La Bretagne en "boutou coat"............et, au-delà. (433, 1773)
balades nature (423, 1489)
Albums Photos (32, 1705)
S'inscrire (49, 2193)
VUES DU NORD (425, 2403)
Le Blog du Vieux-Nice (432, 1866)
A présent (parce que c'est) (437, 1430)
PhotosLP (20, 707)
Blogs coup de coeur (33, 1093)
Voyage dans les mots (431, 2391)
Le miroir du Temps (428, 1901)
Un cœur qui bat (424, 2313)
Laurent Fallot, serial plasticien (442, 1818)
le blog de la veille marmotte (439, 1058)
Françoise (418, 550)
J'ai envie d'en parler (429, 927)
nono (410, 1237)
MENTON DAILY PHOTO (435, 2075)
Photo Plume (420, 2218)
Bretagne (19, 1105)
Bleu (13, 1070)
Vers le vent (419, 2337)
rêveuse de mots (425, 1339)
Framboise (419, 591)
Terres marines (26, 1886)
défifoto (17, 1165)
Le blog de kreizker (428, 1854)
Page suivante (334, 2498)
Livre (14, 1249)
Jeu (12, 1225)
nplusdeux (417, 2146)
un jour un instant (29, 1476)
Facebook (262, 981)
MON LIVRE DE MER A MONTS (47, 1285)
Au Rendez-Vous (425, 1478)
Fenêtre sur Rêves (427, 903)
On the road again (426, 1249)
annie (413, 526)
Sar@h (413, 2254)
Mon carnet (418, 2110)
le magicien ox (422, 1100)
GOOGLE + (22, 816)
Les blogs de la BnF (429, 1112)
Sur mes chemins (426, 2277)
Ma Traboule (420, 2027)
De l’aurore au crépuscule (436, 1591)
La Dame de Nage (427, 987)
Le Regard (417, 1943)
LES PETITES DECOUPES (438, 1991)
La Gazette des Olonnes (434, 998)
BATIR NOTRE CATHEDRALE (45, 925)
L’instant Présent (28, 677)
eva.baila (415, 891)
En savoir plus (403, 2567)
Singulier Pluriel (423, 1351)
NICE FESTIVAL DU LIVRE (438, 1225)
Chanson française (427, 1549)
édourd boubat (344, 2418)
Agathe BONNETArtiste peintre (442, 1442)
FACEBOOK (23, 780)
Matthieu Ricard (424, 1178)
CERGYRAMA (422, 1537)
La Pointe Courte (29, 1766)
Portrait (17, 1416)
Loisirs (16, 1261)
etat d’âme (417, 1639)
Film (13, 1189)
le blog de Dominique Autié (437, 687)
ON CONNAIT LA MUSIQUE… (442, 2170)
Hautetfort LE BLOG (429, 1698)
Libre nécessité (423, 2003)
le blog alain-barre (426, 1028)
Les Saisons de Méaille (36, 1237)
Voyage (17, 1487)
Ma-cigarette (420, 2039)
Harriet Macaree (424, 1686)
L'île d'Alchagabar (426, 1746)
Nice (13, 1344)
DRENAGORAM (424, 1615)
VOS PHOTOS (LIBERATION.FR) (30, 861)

== Exercise ==
Reproduce the records from the start through the line containing "Jeu (12, 1225)", inclusive, replacing "Page suivante" with "Page précédente" and leaving everything else unchanged.

== Task output ==
La Bretagne en "boutou coat"............et, au-delà. (433, 1773)
balades nature (423, 1489)
Albums Photos (32, 1705)
S'inscrire (49, 2193)
VUES DU NORD (425, 2403)
Le Blog du Vieux-Nice (432, 1866)
A présent (parce que c'est) (437, 1430)
PhotosLP (20, 707)
Blogs coup de coeur (33, 1093)
Voyage dans les mots (431, 2391)
Le miroir du Temps (428, 1901)
Un cœur qui bat (424, 2313)
Laurent Fallot, serial plasticien (442, 1818)
le blog de la veille marmotte (439, 1058)
Françoise (418, 550)
J'ai envie d'en parler (429, 927)
nono (410, 1237)
MENTON DAILY PHOTO (435, 2075)
Photo Plume (420, 2218)
Bretagne (19, 1105)
Bleu (13, 1070)
Vers le vent (419, 2337)
rêveuse de mots (425, 1339)
Framboise (419, 591)
Terres marines (26, 1886)
défifoto (17, 1165)
Le blog de kreizker (428, 1854)
Page précédente (334, 2498)
Livre (14, 1249)
Jeu (12, 1225)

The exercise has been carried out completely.